- Objective -
Swap "Amazon S3" for "Google Cloud Storage" in the listing, starting at the line that contains "Task: Click the word kapacitású" and ending at the line that contains "Action: coord(92,314)". Give back only those lines, with everything else left unchanged.

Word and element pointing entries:
****************

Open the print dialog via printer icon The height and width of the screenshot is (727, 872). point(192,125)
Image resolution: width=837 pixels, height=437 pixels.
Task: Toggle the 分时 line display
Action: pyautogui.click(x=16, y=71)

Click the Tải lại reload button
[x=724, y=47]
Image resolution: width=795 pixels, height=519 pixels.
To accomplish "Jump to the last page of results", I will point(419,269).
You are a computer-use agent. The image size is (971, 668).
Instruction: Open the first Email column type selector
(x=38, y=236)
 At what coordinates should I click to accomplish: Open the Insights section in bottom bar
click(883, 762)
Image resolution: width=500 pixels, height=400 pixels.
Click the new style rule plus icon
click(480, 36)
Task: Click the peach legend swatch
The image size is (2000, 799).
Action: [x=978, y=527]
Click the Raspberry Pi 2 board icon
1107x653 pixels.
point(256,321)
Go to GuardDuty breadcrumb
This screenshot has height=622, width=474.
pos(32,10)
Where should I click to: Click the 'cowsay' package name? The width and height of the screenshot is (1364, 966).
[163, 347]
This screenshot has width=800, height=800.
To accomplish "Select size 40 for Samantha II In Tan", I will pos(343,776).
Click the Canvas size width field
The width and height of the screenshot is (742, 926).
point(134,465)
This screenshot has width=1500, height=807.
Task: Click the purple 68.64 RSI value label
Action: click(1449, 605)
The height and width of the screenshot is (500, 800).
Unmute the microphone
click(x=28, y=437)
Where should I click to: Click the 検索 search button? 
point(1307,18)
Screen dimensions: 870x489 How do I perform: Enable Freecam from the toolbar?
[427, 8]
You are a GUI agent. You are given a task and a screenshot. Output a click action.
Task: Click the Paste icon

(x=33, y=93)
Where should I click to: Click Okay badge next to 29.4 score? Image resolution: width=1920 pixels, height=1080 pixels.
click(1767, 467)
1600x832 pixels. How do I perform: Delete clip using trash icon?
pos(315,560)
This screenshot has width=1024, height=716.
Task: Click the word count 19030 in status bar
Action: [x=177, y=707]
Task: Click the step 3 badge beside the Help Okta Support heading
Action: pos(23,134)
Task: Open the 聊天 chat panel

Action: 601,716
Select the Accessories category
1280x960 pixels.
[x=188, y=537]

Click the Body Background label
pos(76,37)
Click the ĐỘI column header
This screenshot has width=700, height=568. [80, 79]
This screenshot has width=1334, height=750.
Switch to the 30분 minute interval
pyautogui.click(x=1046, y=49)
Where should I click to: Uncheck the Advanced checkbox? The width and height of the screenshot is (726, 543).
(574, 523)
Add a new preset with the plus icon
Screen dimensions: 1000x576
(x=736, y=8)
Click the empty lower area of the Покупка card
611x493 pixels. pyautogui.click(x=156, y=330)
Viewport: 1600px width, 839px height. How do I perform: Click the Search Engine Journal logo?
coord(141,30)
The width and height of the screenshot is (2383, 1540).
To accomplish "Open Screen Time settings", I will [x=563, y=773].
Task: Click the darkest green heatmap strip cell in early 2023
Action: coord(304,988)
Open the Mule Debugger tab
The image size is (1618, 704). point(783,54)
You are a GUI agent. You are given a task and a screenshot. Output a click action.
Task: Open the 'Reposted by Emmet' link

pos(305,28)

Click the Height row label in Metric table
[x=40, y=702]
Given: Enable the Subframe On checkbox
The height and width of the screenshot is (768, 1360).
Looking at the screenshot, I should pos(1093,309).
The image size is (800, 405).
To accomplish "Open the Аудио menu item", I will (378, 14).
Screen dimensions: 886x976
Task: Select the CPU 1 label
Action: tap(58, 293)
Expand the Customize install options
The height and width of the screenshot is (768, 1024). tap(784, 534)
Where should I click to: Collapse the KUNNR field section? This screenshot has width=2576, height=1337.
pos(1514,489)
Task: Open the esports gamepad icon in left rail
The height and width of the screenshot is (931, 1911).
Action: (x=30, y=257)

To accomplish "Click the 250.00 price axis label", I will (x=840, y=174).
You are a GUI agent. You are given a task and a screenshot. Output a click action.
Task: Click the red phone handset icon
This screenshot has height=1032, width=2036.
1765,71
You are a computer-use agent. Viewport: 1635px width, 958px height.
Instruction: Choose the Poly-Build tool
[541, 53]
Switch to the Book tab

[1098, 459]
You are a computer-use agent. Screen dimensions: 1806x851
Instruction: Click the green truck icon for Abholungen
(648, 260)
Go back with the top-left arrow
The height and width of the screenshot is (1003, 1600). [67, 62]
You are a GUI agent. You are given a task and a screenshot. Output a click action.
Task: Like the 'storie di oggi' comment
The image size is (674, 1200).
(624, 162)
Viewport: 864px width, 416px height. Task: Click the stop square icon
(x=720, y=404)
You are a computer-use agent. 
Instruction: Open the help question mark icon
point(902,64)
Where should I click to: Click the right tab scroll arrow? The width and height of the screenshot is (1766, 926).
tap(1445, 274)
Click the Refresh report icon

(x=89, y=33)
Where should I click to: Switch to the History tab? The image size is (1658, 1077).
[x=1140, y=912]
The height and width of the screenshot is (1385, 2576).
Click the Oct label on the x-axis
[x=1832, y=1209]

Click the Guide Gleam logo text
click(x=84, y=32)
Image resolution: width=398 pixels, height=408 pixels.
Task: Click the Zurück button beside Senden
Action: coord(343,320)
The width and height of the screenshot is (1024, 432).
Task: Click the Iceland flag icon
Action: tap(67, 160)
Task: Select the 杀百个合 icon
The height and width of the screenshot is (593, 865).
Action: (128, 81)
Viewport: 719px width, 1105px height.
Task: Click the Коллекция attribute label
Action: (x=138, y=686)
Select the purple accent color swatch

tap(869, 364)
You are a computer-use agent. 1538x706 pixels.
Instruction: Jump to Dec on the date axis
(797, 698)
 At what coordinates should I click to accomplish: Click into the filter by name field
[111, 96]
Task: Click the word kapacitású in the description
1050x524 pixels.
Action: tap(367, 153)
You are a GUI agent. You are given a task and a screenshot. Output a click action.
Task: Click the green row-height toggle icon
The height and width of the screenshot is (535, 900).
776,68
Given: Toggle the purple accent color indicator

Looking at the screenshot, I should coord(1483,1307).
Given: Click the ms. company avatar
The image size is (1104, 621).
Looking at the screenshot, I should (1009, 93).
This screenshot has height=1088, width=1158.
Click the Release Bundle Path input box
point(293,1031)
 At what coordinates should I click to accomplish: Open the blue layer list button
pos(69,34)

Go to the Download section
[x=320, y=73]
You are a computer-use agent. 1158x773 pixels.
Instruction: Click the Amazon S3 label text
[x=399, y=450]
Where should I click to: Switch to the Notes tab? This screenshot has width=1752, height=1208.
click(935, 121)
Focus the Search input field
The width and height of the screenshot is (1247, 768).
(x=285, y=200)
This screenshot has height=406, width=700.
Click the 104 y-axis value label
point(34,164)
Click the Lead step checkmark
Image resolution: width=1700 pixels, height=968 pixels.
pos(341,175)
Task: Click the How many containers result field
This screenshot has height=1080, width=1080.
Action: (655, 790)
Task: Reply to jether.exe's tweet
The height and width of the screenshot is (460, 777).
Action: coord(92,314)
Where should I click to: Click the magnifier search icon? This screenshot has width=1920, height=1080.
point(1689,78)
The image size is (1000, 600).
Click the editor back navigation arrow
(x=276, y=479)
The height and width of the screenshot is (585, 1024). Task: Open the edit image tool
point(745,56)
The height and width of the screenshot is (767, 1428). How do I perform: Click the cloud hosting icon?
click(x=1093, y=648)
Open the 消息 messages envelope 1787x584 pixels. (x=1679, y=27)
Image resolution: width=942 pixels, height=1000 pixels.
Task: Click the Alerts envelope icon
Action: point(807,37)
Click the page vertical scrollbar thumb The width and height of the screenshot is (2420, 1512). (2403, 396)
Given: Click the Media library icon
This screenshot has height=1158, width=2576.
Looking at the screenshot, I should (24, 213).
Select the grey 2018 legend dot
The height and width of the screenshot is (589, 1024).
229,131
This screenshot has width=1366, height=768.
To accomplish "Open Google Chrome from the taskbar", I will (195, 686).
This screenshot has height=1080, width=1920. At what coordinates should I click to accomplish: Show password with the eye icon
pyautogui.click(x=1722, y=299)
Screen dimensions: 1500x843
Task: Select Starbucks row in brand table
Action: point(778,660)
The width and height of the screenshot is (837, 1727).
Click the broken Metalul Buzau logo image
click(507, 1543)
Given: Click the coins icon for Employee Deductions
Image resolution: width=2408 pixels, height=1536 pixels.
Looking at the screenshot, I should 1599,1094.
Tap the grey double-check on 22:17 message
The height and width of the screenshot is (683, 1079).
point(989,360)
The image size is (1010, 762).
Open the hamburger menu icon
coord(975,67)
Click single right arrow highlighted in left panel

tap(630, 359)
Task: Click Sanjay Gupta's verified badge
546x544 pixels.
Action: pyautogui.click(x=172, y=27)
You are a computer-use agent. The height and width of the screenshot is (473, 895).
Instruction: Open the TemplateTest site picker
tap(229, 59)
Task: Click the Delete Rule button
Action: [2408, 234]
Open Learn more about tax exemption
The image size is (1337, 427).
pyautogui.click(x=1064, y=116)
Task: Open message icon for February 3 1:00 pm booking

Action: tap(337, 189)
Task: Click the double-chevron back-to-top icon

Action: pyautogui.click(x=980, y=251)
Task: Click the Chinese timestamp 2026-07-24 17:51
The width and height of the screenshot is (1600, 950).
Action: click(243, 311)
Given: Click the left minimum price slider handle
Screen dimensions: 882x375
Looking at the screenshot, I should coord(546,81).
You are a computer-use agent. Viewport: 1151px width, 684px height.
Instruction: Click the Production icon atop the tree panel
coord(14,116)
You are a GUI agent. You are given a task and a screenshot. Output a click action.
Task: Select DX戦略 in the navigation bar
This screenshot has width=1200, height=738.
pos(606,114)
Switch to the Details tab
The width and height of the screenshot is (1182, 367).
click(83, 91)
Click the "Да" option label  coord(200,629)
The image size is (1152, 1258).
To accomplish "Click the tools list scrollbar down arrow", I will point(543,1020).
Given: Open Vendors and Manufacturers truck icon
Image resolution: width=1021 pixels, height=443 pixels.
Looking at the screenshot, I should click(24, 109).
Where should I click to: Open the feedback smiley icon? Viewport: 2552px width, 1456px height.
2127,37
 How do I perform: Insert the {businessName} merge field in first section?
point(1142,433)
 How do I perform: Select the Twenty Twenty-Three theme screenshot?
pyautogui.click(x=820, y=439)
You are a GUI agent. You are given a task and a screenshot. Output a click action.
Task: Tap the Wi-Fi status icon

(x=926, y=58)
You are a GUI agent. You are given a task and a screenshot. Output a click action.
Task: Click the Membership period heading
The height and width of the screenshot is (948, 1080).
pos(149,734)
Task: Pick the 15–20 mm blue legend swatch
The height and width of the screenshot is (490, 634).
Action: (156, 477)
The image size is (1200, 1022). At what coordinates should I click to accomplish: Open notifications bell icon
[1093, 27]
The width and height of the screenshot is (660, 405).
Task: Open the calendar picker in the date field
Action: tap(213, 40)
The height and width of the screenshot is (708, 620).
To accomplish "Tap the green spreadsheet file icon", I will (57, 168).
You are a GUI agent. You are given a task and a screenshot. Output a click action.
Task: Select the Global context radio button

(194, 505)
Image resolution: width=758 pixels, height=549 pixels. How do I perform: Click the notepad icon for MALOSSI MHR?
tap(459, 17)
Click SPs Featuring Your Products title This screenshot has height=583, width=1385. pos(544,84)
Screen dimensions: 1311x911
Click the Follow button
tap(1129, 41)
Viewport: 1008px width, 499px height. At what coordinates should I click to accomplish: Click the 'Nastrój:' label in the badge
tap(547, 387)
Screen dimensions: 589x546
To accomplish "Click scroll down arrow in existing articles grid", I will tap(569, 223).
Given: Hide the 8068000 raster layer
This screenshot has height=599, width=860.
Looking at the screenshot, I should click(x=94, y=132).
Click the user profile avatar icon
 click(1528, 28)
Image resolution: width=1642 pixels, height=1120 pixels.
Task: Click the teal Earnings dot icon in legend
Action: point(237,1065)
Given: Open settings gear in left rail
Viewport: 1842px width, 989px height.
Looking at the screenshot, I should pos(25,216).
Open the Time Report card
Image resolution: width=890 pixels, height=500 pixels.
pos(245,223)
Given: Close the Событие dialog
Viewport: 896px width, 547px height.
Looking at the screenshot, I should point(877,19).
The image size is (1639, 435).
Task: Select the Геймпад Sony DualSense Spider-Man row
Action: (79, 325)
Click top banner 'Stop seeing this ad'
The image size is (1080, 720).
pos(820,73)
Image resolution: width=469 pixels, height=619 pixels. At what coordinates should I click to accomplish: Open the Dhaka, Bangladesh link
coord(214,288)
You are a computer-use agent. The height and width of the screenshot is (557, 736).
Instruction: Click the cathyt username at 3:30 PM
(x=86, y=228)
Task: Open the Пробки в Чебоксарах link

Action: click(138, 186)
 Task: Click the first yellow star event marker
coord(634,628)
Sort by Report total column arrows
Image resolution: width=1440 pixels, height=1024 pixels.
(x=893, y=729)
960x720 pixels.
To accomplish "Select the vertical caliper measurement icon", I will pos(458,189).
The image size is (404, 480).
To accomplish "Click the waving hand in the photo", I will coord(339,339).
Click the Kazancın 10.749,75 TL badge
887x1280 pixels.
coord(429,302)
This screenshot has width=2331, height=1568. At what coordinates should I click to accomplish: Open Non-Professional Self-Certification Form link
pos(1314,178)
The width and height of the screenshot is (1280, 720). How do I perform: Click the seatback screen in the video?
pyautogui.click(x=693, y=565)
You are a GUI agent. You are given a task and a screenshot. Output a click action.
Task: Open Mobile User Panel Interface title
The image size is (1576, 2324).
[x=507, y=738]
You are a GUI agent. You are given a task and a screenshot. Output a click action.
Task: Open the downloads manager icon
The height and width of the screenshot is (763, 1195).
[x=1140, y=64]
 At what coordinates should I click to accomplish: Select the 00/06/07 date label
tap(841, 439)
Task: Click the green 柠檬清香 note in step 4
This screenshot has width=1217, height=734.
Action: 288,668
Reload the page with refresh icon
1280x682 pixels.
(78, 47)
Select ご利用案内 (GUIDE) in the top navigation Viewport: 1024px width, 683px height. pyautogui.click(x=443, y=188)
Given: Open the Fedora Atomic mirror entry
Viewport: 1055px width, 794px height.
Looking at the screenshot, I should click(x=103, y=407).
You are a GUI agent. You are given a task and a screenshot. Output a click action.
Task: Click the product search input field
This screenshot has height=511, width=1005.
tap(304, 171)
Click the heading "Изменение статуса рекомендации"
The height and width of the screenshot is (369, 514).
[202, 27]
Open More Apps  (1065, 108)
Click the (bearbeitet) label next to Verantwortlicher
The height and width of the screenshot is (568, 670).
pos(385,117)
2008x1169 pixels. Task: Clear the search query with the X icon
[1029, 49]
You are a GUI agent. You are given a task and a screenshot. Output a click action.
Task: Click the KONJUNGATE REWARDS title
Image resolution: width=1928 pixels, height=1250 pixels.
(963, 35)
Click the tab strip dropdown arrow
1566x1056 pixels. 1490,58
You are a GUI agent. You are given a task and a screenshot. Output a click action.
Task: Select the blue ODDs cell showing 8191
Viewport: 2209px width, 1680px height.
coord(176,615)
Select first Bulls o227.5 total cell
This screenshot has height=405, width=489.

****************

- Solution below -
Task: Click the word kapacitású in the description
1050x524 pixels.
Action: tap(367, 153)
You are a GUI agent. You are given a task and a screenshot. Output a click action.
Task: Click the green row-height toggle icon
The height and width of the screenshot is (535, 900).
776,68
Given: Toggle the purple accent color indicator

Looking at the screenshot, I should coord(1483,1307).
Given: Click the ms. company avatar
The image size is (1104, 621).
Looking at the screenshot, I should (1009, 93).
This screenshot has height=1088, width=1158.
Click the Release Bundle Path input box
point(293,1031)
 At what coordinates should I click to accomplish: Open the blue layer list button
pos(69,34)

Go to the Download section
[x=320, y=73]
You are a computer-use agent. 1158x773 pixels.
Instruction: Click the Google Cloud Storage label text
[x=399, y=450]
Where should I click to: Switch to the Notes tab? This screenshot has width=1752, height=1208.
click(935, 121)
Focus the Search input field
The width and height of the screenshot is (1247, 768).
(x=285, y=200)
This screenshot has height=406, width=700.
Click the 104 y-axis value label
point(34,164)
Click the Lead step checkmark
Image resolution: width=1700 pixels, height=968 pixels.
pos(341,175)
Task: Click the How many containers result field
This screenshot has height=1080, width=1080.
Action: (655, 790)
Task: Reply to jether.exe's tweet
The height and width of the screenshot is (460, 777).
Action: coord(92,314)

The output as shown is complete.